_Extract to read_:

+---+

Hmm possible, I'm using the nixpkgs version (master branch) because rust takes forever to compile. But the deploys should have the same versions of deploy-rs on both sides, right?
But the deploys should have the same versions of deploy-rs on both sides, right?
Ugh, this is tricky, see https://github.com/serokell/deploy-rs/pull/207. Before this PR, activate-rs
script always used the version from flake input
I'm using the nixpkgs version (master branch) because rust takes forever to compile
Hmm, the version from the current nixpkgs master seems to be new enough.
Got this behaviour if deploying the same closure, and previously i somehow reached a state where the canary file is persistent. Deploying the same closure again first immediately terminates the wait command so the deploy continues, then activates remotely and rolls back because the deploy has already gone to next steps.
Solved by running sudo rm /tmp/deploy-rs-canary-*
on the target machine
Got this behaviour if deploying the same closure, and previously i somehow reached a state where the canary file is persistent.
I saw such a behaviour previously as well. Perhaps, a canary file for the current profile should be cleaned prior to redeployment.

+---+

_Task set_:
a. Reproduce the stretch of the deploy-rs thread from "Solved by running" through "prior to redeployment.".
b. Carry on the deploy-rs thread from the point where it stops.

_Dataset section_:

+---+

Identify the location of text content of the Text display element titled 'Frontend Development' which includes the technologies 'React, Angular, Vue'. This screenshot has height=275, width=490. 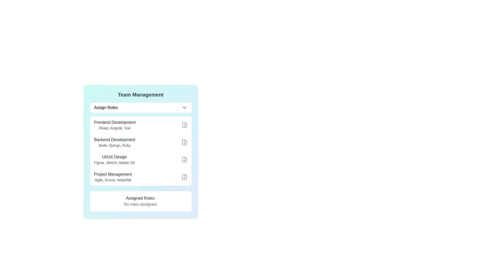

+---+

_Task answers_:
a.
Solved by running sudo rm /tmp/deploy-rs-canary-*
on the target machine
Got this behaviour if deploying the same closure, and previously i somehow reached a state where the canary file is persistent.
I saw such a behaviour previously as well. Perhaps, a canary file for the current profile should be cleaned prior to redeployment.

b.
I think one of the newer deployment tools with support for something similar to magic rollback used UNIX sockets for confirmation, maybe that might be the better way to go for reliability? I considered it initially actually, but I went with the whole inotify canary file thing thinking "oh if it's just files it's easy to look at and poke at any activation issues", unfortunately this design may be the source of all of the activation issues, so maybe we might be better off doing something else.
Honestly I never thought too much about the right way to do confirmations, I got swept away with the thought of "holy shit I can use profile rollbacks to make it impossible (slightly harder?) to break your server" and threw together one of the first thoughts that came to mind, which has since gone through various patches by various people, but maybe re-designing/re-implementing the whole concept might be easier than fixing the issues.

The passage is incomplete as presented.